Set of tasks:
a: Answer these questions using the article on the 3D printed crown lengthening guide:
(i) Which publication originally published the study?
(ii) What kind of laser was used for the gingivectomy?
(iii) What material was used for the veneer the lab created?
b: Translate this sentence from the article on the 3D printed crown lengthening guide into Spanish: "A crown lengthening guide was created with a 3D printer."
c: Print the stretch of the article on the 3D printed crown lengthening guide from "For this case" through "and central incisors." with no changes.

Text provided:
═══

The study titled ‘3D Printed Crown Lengthening and Reduction Guide’ was originally published by Dentistry Today.
In dentistry, digital workflows are being adopted and becoming very popular. Mainly due to the benefits it offers such as:
- Patient education
- Predicting treatment outcomes
- Improving communication
- Aesthetic planning
- Better efficiency
Computer-aided design (CAD) and Intraoral scanners are leading to the adoption of 3D printed models and virtual diagnostic files. Many pieces of research have highlighted that compared to conventional impressions, digital impressions are equally accurate. 3D printed guides have been utilized in dentistry for endodontics, implant placements, oral surgery, and endodontics.
This article highlights an advanced procedure that uses digital workflow to enhance the predictability and efficiency of treatment outcomes. CAD and Virtual smile design were used to create a 3D printed guide that served as a gingivectomy and preparation reduction guide.
A patient had an issue with a fractured veneer on the maxillary right central incisor. She was not satisfied with the porcelain veneers that were present on both the maxillary central incisors. She did not like the black triangle between her teeth and the square and short-shaped appearance.
After conducting a clinical examination, a fractured veneer was confirmed. Moreover, a space was identified in the middle of the interdental region along with a large ratio for both central incisors.
Various treatment options were discussed with the patient. They included gingivoplasty of the maxillary central incisors to improve the ratio of the width and height and placement of new veneers. Some alternative options were recommended as well. They included increasing the proportions of the adjacent anterior teeth and orthodontic treatment. The patient chose to go ahead with the new porcelain veneers and gingivoplasty.
For this case study, a specific template was used to minimize the black triangle between the centrals and elongate the height of the crown. The edges of the incisal were maintained and the patient approved the design. Due to the virtual design, the dentist could communicate the challenge of the width-to-height ratio for the interdental space and central incisors.
With the help of the software, the dentist could also communicate the proposed teeth design with the lab. For cases that are simple, this procedure can be an efficient way to visualize various treatment options. With cases that are complex, a more sophisticated virtual smile design software can be utilized.
During the consultation, the dentist used an intraoral scanner to produce digital models. These models were then sent to the lab to develop a virtual wax-up for the central incisors and plan new positions for the gingival margins.
A crown lengthening guide was created with a 3D printer. This guide was later used to perform a gingivectomy procedure with the help of a soft-tissue laser. After removing the old veneers, the 3D printed guide was utilized to assess the reduction required to attain the needed prosthetic space for the new veneers.
Once the gingivectomy was completed, a final impression was sent to the lab for creating a lithium disilicate veneer. The design was based on the virtual wax-up. The patient was called for another session to bond the veneers to her teeth.
As you can see, virtual smile design technology offers predictability, efficiency, and precise communication. When the patient can visualize multiple treatment options in the context of their appearance, they are more confident of the result and engaged in their care. Moreover, having detailed information can also enable patients to ask more questions to their clinicians. It also makes the communication between the lab technician and clinician smoother. This can significantly improve the treatment’s efficiency and lead to predictable outcomes.

═══

[Collected data entries]

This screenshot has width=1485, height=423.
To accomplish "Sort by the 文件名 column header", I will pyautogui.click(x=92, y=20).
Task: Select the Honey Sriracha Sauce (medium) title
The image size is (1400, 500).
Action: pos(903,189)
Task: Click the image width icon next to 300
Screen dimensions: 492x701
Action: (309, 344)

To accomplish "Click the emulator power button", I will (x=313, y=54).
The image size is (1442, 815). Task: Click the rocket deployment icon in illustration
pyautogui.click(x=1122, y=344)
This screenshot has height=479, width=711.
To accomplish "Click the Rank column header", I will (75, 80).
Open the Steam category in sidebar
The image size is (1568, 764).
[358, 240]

═══

Set of answers:
a:
(i) Dentistry Today
(ii) A soft-tissue laser
(iii) Lithium disilicate

b: Se creó una guía de alargamiento de corona con una impresora 3D.

c:
For this case study, a specific template was used to minimize the black triangle between the centrals and elongate the height of the crown. The edges of the incisal were maintained and the patient approved the design. Due to the virtual design, the dentist could communicate the challenge of the width-to-height ratio for the interdental space and central incisors.